ConvPIM: Evaluating Digital Processing-in-Memory through Convolutional Neural Network Acceleration

Orian Leitersdorf,Ronny Ronen,Shahar Kvatinsky
DOI: https://doi.org/10.48550/arXiv.2305.04122
2023-05-07
Abstract:Processing-in-memory (PIM) architectures are emerging to reduce data movement in data-intensive applications. These architectures seek to exploit the same physical devices for both information storage and logic, thereby dwarfing the required data transfer and utilizing the full internal memory bandwidth. Whereas analog PIM utilizes the inherent connectivity of crossbar arrays for approximate matrix-vector multiplication in the analog domain, digital PIM architectures enable bitwise logic operations with massive parallelism across columns of data within memory arrays.

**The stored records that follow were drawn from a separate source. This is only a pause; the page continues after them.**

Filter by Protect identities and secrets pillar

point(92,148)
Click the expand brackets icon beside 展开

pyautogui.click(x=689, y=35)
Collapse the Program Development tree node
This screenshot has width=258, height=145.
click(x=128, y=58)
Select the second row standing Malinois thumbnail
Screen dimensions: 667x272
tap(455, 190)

Several recent works have extended the computational capabilities of digital PIM architectures towards the full-precision (single-precision floating-point) acceleration of convolutional neural networks (CNNs); yet, they lack a comprehensive comparison to GPUs. In this paper, we examine the potential of digital PIM for CNN acceleration through an updated quantitative comparison with GPUs, supplemented with an analysis of the overall limitations of digital PIM. We begin by investigating the different PIM architectures from a theoretical perspective to understand the underlying performance limitations and improvements compared to state-of-the-art hardware. We then uncover the tradeoffs between the different strategies through a series of benchmarks ranging from memory-bound vectored arithmetic to CNN acceleration. We conclude with insights into the general performance of digital PIM architectures for different data-intensive applications.
Hardware Architecture
What problem does this paper attempt to address?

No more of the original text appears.